- Hangul: 조선명탐정: 각시투구꽃의 비밀
- Hanja: 朝鮮名探偵: 각시투구꽃의 祕密
- RR: Joseon myeongtamjeong: gaksitugukkochui bimil
- MR: Chosŏn myŏngt'amjŏng: kaksit'ugukkoch'ŭi pimil
- Directed by: Kim Sok-yun
- Written by: Lee Chun-hyeong Lee Nam-gyu
- Based on: The Secret of the Virtuous Widow by Kim Tak-hwan
- Produced by: Kim Jho Kwang-soo Lee Seon-mi
- Starring: Kim Myung-min Han Ji-min Oh Dal-su
- Cinematography: Jang Nam-cheol
- Edited by: Kim Sun-min
- Music by: Kim Han-jo Eom Gi-yeop
- Production company: Generation Blue Films
- Distributed by: Showbox/Mediaplex
- Release date: 27 January 2011;
- Running time: 115 minutes
- Country: South Korea
- Language: Korean
- Box office: US$32.3 million

= Detective K: Secret of the Virtuous Widow =

Detective K: Secret of the Virtuous Widow is a 2011 South Korean period action comedy film based on the novel by Kim Tak-hwan, starring Kim Myung-min in the lead role. It is the 4th highest-grossing Korean film of 2011.

==Plot==
In 1782, 16 years after Jeongjo became the King of Joseon, a series of murders occurs. King Jeongjo believes the murders may belong to a conspiracy by government officials to cover up tributary payments. King Jeongjo then gives Detective K (Kim Myung-min) a secret order to find out who is behind the killings.

When Detective K goes to question the jailed city governor, he discovers that the governor has just been murdered. Detective K then pulls out the murder weapon: a long metal needle that is jammed into the back of the governor's head. Furthermore, Detective K discovers a clue to the murderer's identity. Remnants of the regional Wolfsbane flower are found near the long metal needle. But, while Detective K is holding the murder weapon, prison guards come into the cell and assume that Detective K murdered the city governor. Now imprisoned, Detective K awakes to find dog fancier Seo-pil (Oh Dal-su) standing over him. Seo-pil helps Detective K escape from prison.

Because of this incident, King Jeongjo demotes Detective K and reassigns him to Jeokseong to investigate the case of a woman thought to have killed herself after the death of her husband. But, this reassignment is more of a ruse for Detective K to get to Jeokseong – the area where the Wolfsbane flower blooms.

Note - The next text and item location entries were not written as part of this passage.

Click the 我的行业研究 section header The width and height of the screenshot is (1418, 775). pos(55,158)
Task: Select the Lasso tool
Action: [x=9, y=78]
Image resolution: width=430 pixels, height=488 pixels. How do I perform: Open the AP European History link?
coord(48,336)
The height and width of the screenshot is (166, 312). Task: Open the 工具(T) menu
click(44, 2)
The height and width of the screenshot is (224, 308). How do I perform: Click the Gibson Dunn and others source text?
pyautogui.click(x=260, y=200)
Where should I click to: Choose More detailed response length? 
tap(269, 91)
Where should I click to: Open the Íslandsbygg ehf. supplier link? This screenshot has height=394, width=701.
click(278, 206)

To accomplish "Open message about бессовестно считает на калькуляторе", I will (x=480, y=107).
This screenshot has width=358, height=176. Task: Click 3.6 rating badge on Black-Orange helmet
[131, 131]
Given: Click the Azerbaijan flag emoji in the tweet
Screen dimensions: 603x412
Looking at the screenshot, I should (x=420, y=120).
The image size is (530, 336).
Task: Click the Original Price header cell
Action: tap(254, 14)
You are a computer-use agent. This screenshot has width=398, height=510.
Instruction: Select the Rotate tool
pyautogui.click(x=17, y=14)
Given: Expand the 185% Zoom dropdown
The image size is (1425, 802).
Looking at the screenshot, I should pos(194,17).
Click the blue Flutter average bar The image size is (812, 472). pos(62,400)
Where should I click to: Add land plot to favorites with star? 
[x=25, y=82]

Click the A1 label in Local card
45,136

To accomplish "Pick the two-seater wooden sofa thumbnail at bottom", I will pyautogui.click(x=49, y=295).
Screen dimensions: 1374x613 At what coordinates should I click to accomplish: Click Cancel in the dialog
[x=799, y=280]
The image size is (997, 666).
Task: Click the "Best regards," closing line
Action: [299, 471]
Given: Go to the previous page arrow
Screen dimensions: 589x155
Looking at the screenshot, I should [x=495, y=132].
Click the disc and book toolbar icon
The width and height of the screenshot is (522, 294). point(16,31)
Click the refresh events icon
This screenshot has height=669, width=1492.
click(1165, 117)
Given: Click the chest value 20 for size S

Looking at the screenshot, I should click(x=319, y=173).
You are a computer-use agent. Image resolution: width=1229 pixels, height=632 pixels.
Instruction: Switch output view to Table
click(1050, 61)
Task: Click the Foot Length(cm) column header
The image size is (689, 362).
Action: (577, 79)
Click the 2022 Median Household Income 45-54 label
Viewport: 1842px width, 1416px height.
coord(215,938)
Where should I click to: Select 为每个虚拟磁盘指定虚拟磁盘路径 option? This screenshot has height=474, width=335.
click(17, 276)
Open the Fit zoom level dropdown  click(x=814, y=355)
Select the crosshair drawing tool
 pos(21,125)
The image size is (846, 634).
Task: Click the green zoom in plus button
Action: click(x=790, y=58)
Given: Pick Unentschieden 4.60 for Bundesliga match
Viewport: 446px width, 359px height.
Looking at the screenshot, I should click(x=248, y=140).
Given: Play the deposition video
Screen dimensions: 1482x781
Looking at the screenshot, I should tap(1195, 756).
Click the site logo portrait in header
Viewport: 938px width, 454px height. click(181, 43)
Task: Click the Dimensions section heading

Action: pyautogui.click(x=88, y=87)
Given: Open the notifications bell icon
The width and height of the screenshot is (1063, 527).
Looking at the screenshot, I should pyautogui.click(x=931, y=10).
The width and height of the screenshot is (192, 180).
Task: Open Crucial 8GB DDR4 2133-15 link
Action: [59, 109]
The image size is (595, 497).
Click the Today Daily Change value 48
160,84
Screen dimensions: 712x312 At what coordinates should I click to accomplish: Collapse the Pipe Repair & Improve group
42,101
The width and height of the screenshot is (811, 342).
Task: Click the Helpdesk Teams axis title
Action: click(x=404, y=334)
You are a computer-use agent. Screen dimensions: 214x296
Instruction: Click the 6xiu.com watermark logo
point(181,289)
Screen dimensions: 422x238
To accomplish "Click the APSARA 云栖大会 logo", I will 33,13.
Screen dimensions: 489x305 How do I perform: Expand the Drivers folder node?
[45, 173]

As Detective K and Seo-pil investigate in Jeokseong, they come across lady Han Kaek-ju (Han Ji-min), who works as a commission agent and controls large groups of merchants. Detective K and Seo-Pil suspect that Han Kaek-ju and the head of the Noron political party Minister Im (Lee Jae-yong) are embezzling taxes to pay off politicians. Meanwhile, Detective K also investigates the case of the woman who reportedly committed suicide after the death of her husband and comes to the conclusion that these two cases are somehow related.

==Cast==
- Kim Myung-min as Detective K
- Han Ji-min as Han Kaek-ju
- Oh Dal-su as Han Seo-pil
- Lee Jae-yong as Minister Im
- Woo Hyeon as Mr. Bang
- Ye Soo-jung as Im's wife
- Choi Moo-sung as medical guru
- Jung In-gi as magistrate
- Lee Seol-gu as servant 4
- Choi Jae-sup as Lee Bang
- Moon Kyung-min as old blacksmith
- Kim Tae-hoon as Im Geo-seon
- Nam Sung-jin as King Jeongjo
- Yang Han-yeol as Young slave
- Lee Chae-eun as Young slave
- Kim Young-hoon as Priest

==Release==
The film was released in South Korea on January 27, 2011. It received a theatrical run in 10 cities in the U.S. and Canada in March 2011, including Los Angeles, San Francisco, Atlanta, Seattle, Chicago, Dallas, Hawaii and Vancouver. It was also sold to Australia, China, Taiwan, Thailand, Germany, Austria, and Switzerland, and screened at the Hawaii International Film Festival.

==Sequels==

The sequel was released in February 2015. Kim Myung-min and Oh Dal-su reprised their roles, and are joined by Lee Yeon-hee as a femme fatale.

A third film, Detective K: Secret of the Living Dead, was released on February 8, 2018.